# Exemplo de Fine-tuning de QA

Este notebook mostra como carregar o dataset, filtrar por tópico e idioma, e treinar um modelo de perguntas e respostas utilizando Hugging Face.

In [None]:
!pip install -q transformers datasets

In [None]:
from datasets import load_from_disk, Dataset
from transformers import (AutoTokenizer, AutoModelForQuestionAnswering, TrainingArguments, Trainer)

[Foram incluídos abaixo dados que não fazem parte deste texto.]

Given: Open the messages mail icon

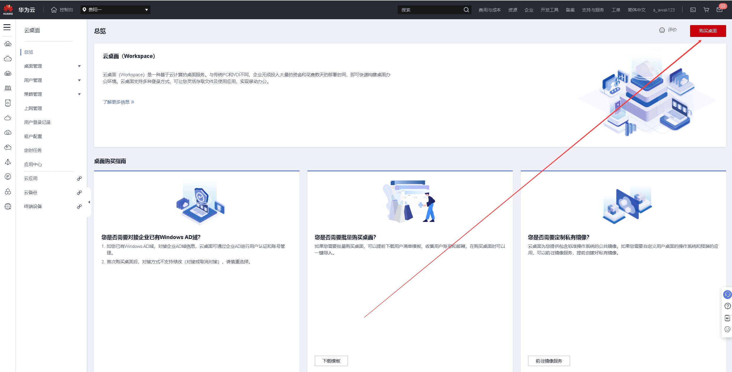Looking at the screenshot, I should click(x=719, y=10).
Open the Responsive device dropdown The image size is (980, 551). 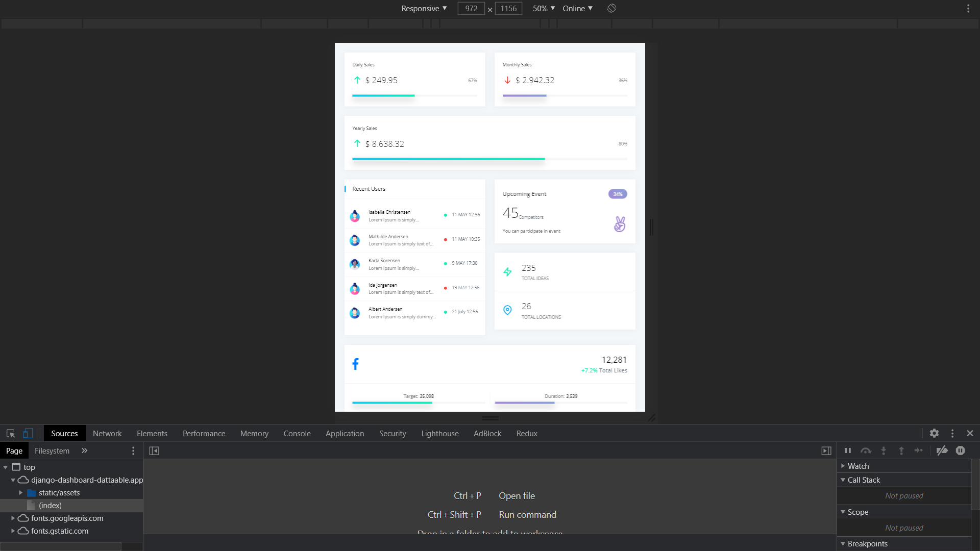click(424, 8)
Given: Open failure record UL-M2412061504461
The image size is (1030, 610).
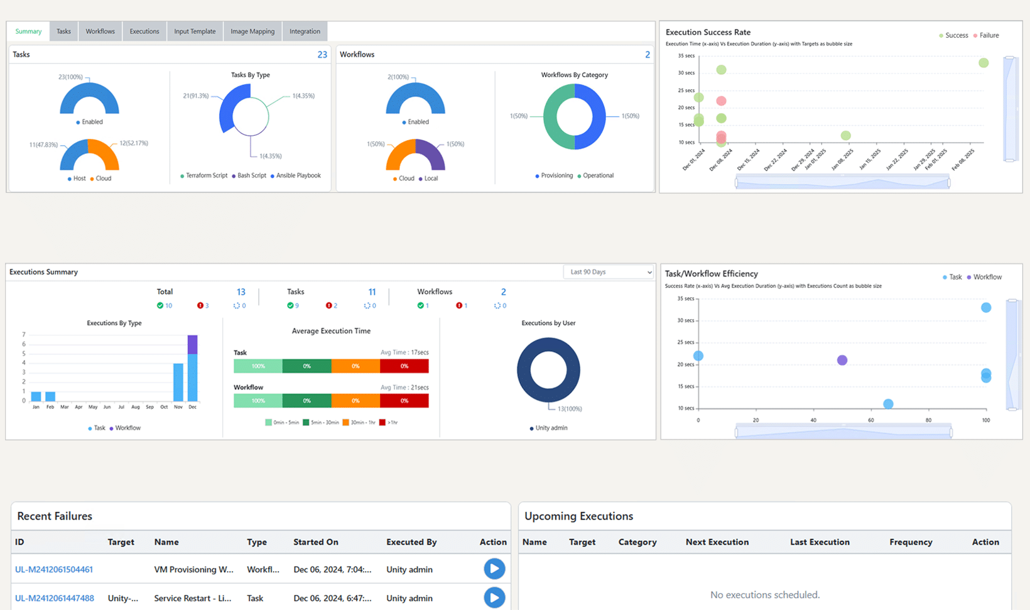Looking at the screenshot, I should [54, 570].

# Carregar dataset salvo no formato Hugging Face
dataset = load_from_disk('datasets_wikipedia_pro/huggingface')

In [None]:
# Filtrar por tópico e idioma
filtered = dataset.filter(lambda x: x['topic'] == 'Technology' and x['language'] == 'en')

In [None]:
# Transformar registros em pares pergunta/contexto/resposta
records = []
for rec in filtered:
    for q, a in zip(rec['questions'], rec['answers']):
        start = rec['content'].find(a)
        records.append({'question': q, 'context': rec['content'], 'answers': {'text':[a],'answer_start':[start]}})
qa_ds = Dataset.from_list(records)

In [None]:
tokenizer = AutoTokenizer.from_pretrained('distilbert-base-cased-distilled-squad')
model = AutoModelForQuestionAnswering.from_pretrained('distilbert-base-cased-distilled-squad')

In [None]:
def preprocess(batch):
    return tokenizer(batch['question'], batch['context'], truncation=True, padding='max_length')

encoded = qa_ds.map(preprocess, batched=True)

In [None]:
args = TrainingArguments('qa_model', per_device_train_batch_size=2, num_train_epochs=1)
trainer = Trainer(model=model, args=args, train_dataset=encoded)
trainer.train()